It's one of the cheapest 3G tablets in India and looks and feels like a well-built device, but does it deliver on performance with its single core 1.2 GHz processor?
Huawei MediaPad Lite, as the name suggests, is not a performance-oriented device and is meant to offer basic utility at an affordable price. It has indeed managed to offer a very well packaged tablet at just Rs 13,900. The tablet, based on Android 4.0, comes with a 1.2 GHz processor coupled with 1 GB of RAM and 8 GB ROM. You get a 4100 mAh battery, 3G, WiFi, Bluetooth and GPS connectivity, as well as front and rear cameras. Coming from a decent brand, the proposition looks rather attractive, but as with the case with anything, actual performance matters more than specs, and so we look at how the tablet is in real life.
The tablet looks very good with an aluminum finish back and a white top and bottom. The build quality is superb too. There are hot swappable SIM and SD card slots, and a volume rocker and power/lock key on the top.
There are a micro USB port and 3.5 mm jack on the right side. There is no HDMI port, though it is a DLNA certified device so in case you do have other DLNA certified devices, sharing is very easy. The rear camera is on the top left corner of the tablet, flanked by speaker grills. There is no LED flash-another omission that will be missed. The tablet weighs 370 grams and is therefore on the heavier side for a 7 inch device.
The MediaPad Lite comes with a 7 inch IPS panel with 600 x 1024 pixel resolution, which is higher than most budget tablets, but is not very high otherwise. The IPS (in plane switching) technology means that the viewing angle is great; colour is good too. However, low resolution means that pixels are visible and sharpness suffers.
The touch sensitivity is good, and for a budget tablet the display is good overall.
The 1.2 GHz processor feels severely underpowered and is the biggest minus. The processor fails to power high-end graphics intensive games. Framing is visible even in mildly graphics intensive games like Death Moto. For a normal task like browsing and watching video etc the tablet is not bad.
However, some lag is visible even in such tasks. For instance, when making a call the tablet failed to disconnect for many seconds despite the disconnect button being pressed repeatedly.
Huawei has used almost stock Android 4.0 with minor changes like the ability to hide notification bar for full screen viewing. One strange thing about the tablet is the inclusion of Chinese language apps in the tablet. It would not have been very difficult for Huawei to remove these apps. However, this could be an issue with the review piece, given that these are among the first devices to land in India, and are mainly intended for testing purposes.
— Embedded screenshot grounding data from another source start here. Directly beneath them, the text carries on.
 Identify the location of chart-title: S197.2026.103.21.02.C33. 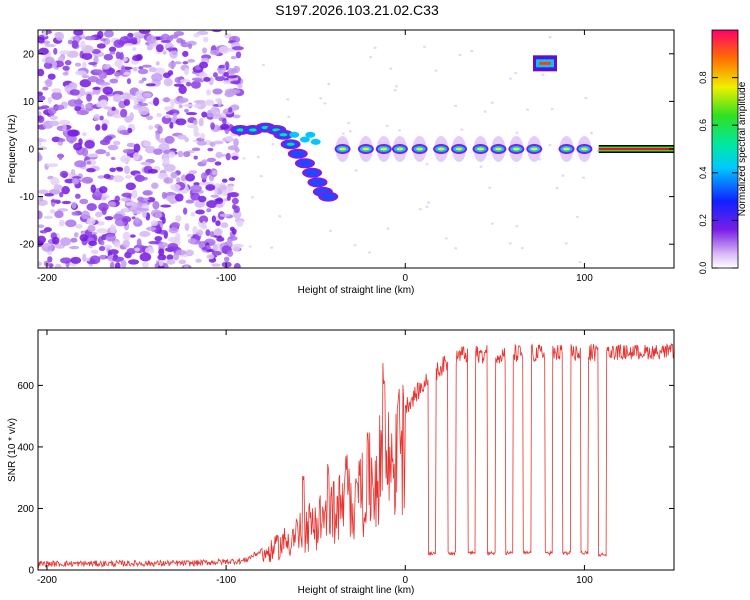
(357, 10).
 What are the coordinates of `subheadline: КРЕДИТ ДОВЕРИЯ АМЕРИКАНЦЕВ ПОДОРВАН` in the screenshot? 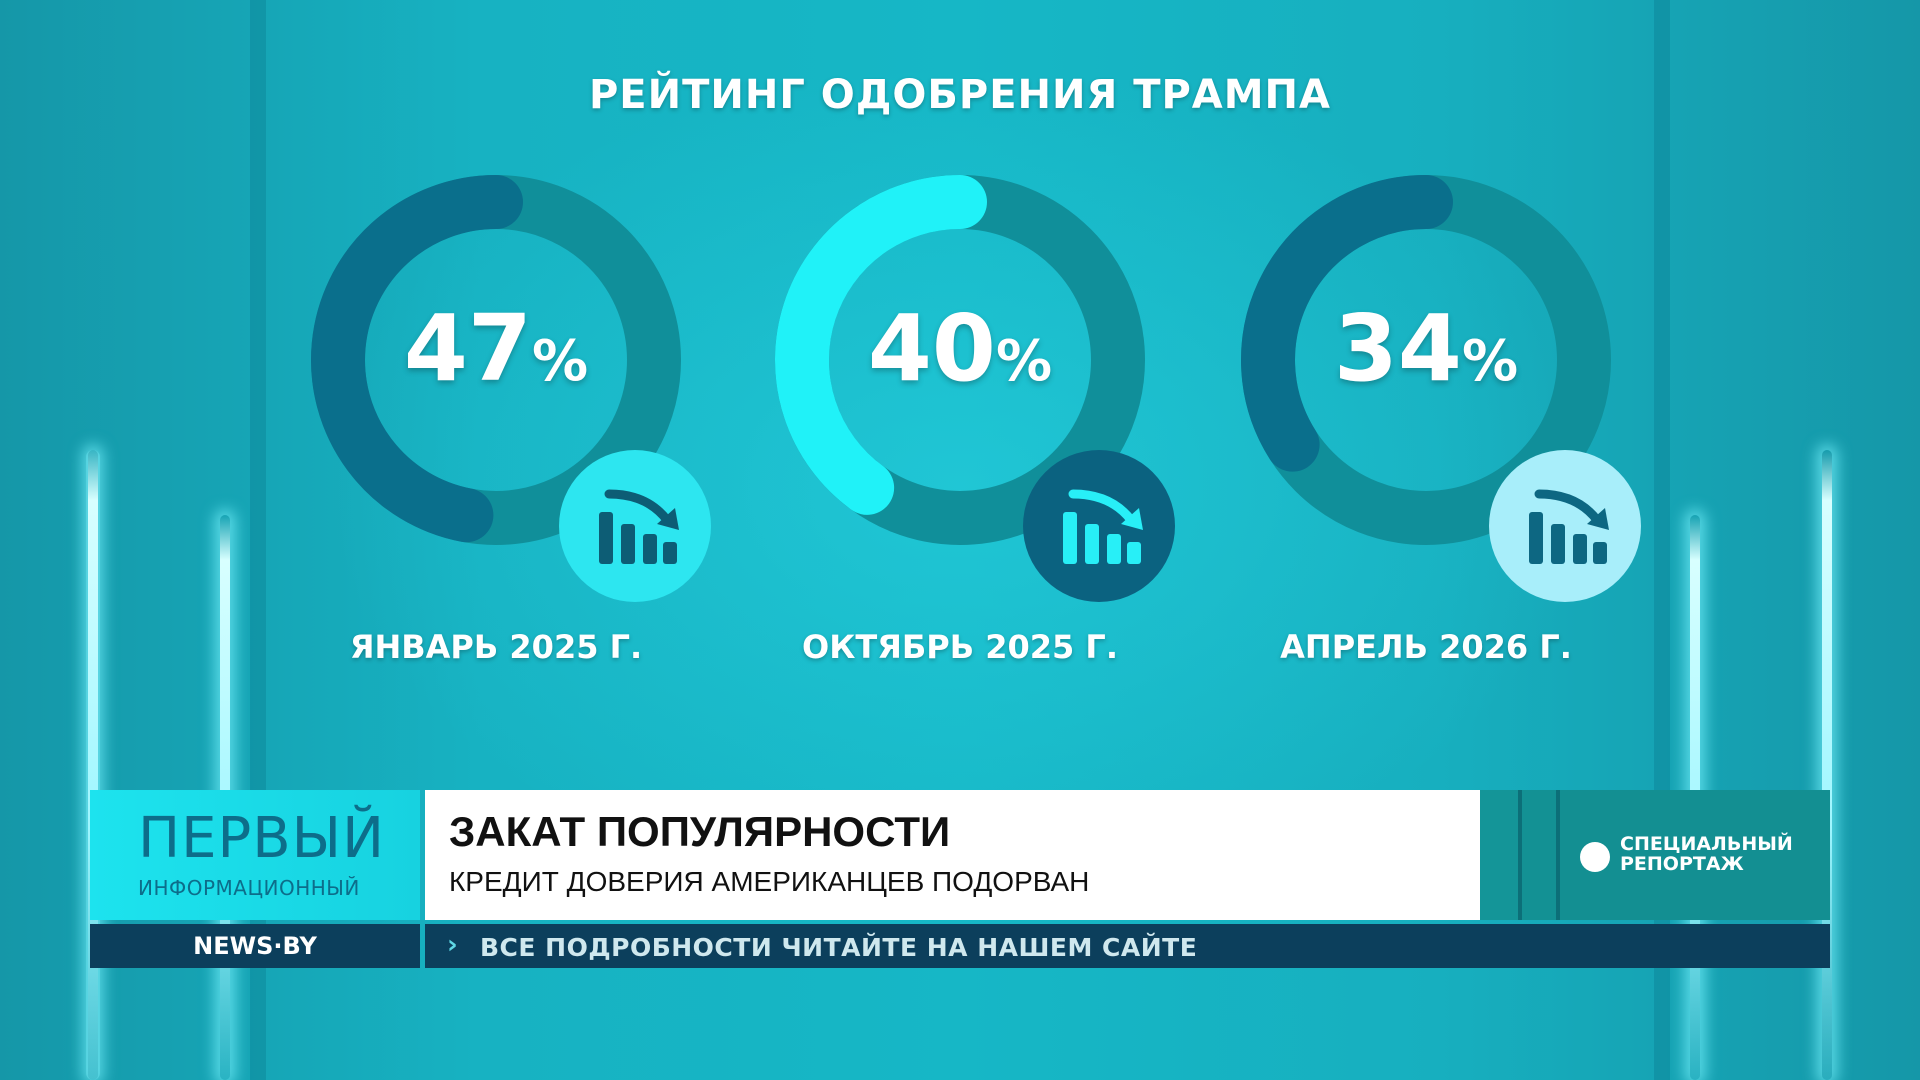 It's located at (770, 882).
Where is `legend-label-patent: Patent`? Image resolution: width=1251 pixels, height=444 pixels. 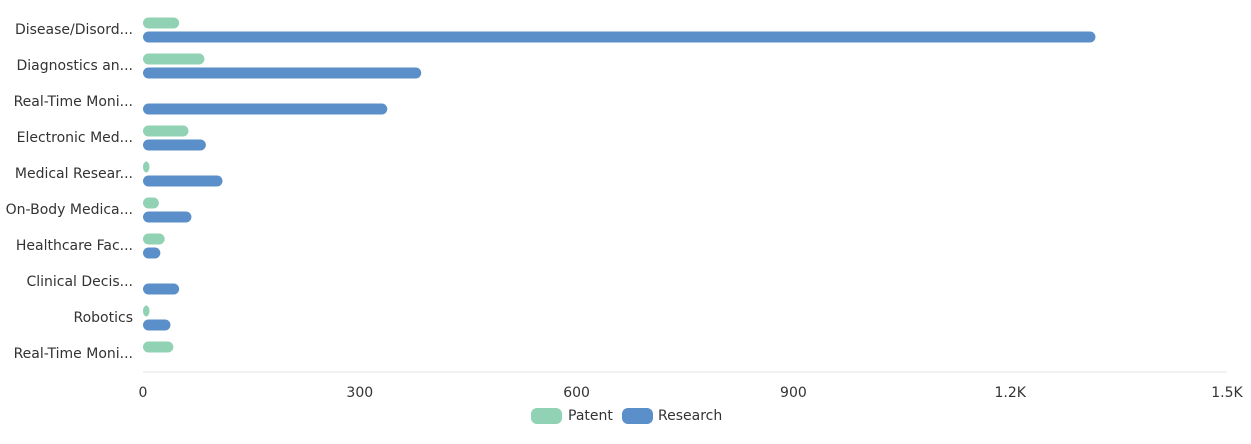 legend-label-patent: Patent is located at coordinates (590, 416).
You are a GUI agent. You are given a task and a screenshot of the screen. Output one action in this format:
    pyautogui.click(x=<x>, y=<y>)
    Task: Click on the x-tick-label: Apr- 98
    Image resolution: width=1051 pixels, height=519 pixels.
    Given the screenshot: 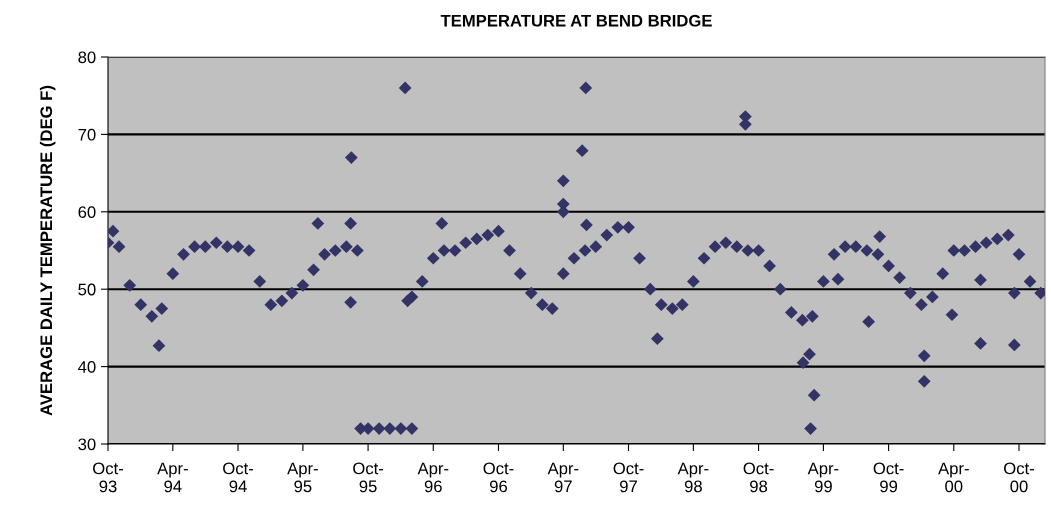 What is the action you would take?
    pyautogui.click(x=693, y=478)
    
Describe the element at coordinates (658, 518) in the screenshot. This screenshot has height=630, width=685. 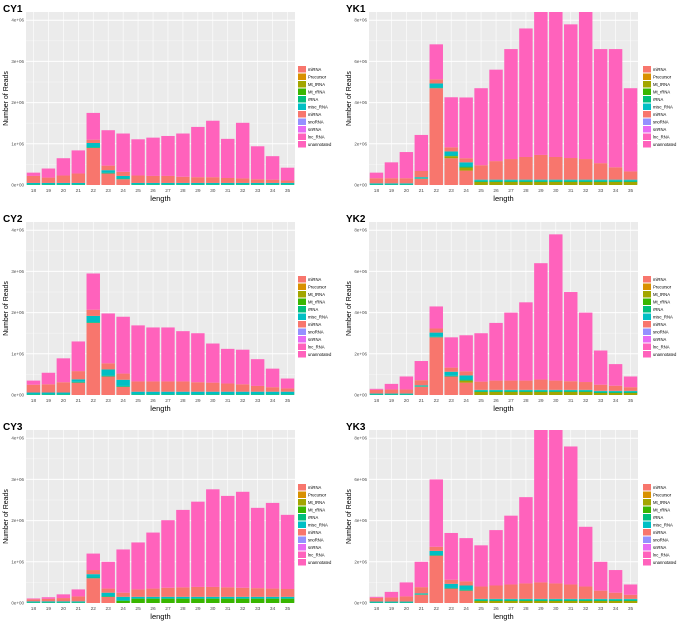
I see `legend-label: rRNA` at that location.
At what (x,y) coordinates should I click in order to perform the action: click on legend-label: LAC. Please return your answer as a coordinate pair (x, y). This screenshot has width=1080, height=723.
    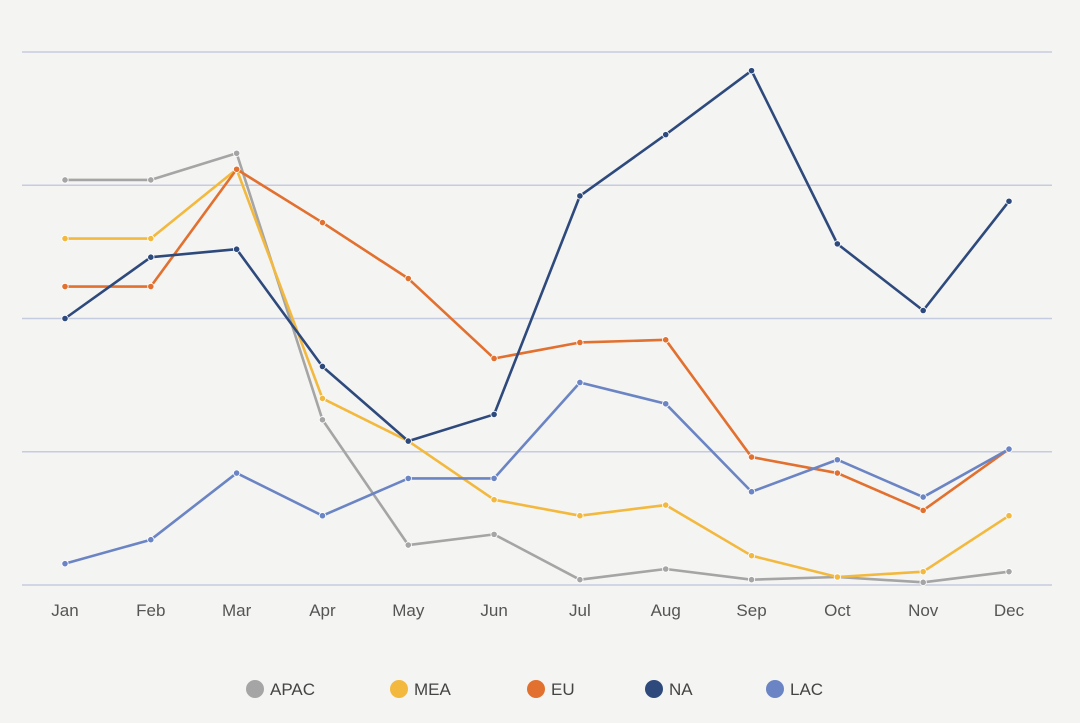
    Looking at the image, I should click on (806, 690).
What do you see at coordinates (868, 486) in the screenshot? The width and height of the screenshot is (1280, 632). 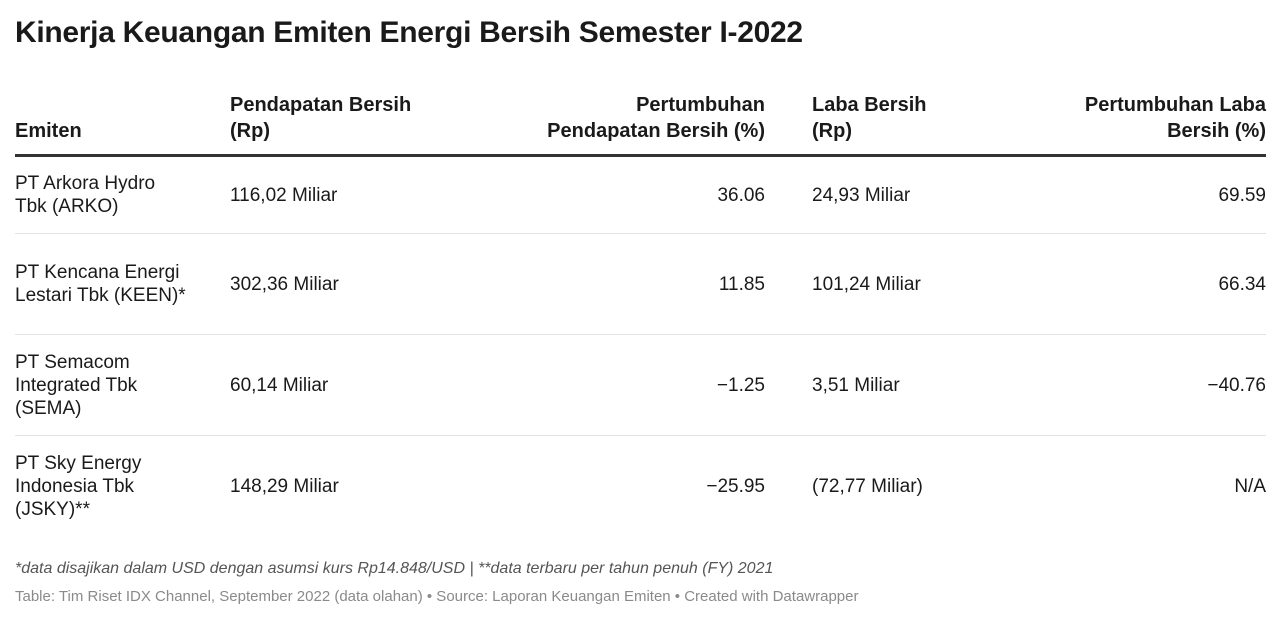 I see `cell-laba: (72,77 Miliar)` at bounding box center [868, 486].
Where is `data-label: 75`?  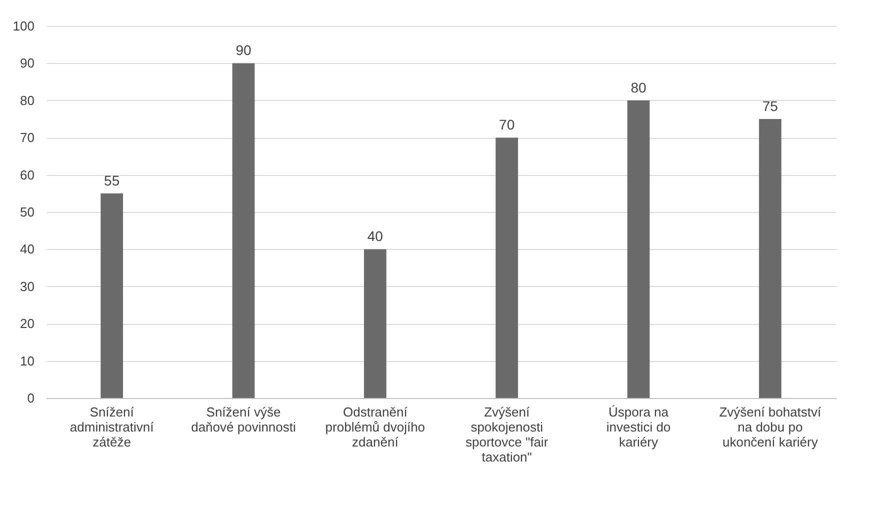
data-label: 75 is located at coordinates (770, 106).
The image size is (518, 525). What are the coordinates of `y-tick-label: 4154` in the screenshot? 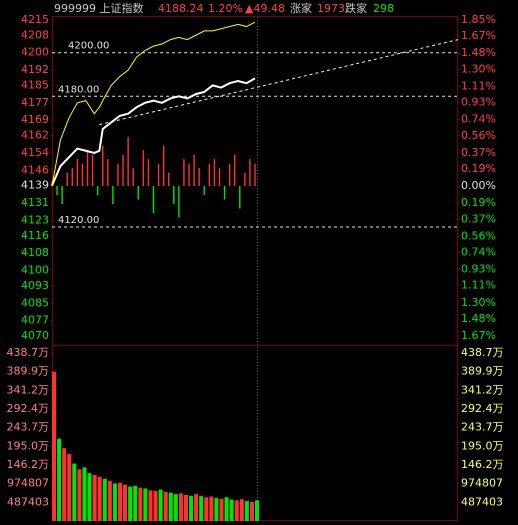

Another drawback of the tablet is the lack of an ear-piece on the front, which means that while making calls the tablet uses the loudspeaker mode only. Including a front speaker would not have cost Huawei much more, and would have enhanced the tablet's appeal quite a bit, given that many people in the country use 7 inch tabs as calling devices as well.
The rear 3.1 megapixel camera is not that great, but then it's a tablet camera and one should not expect much from it. That said, the camera is well worth what the specs say, unlike many tablets from Indian brands, which claim much higher resolution but deliver low performance.
The camera works fine out doors with a slight problem of over saturation. However, other than that, images are fine. The front camera, which is meant for video calls, does a good job.
The tablet gets only a single speaker, though it does use Dolby surround technology, and while the speaker is clear even at its peak output, the loudness is not as high as some of the competition from within India.
The video and audio playback are smooth, although you get only stock apps for that purpose, but then it's an Android device so you can download a better app any time.
4100 mAh is a large battery and given that the tablet uses a single processor we expected good battery life. But somehow the tablet fails to deliver on this count too. Especially when you use WiFi the battery lasts barely a few hours. However, if you switch WiFi off and use 2G data the battery life improves dramatically and supports 10-12 hours of intermittent usage.
The tablet is not performance-oriented as the name suggests, but somehow it fails to deliver on even our reduced expectations with a very laggy show. It does have very good build quality and is on offer at a reasonable price.
Even with the kind of performance it does deliver you get a good device for browsing, ebook reading and watching video on the go. However, even these get marred by bad battery performance.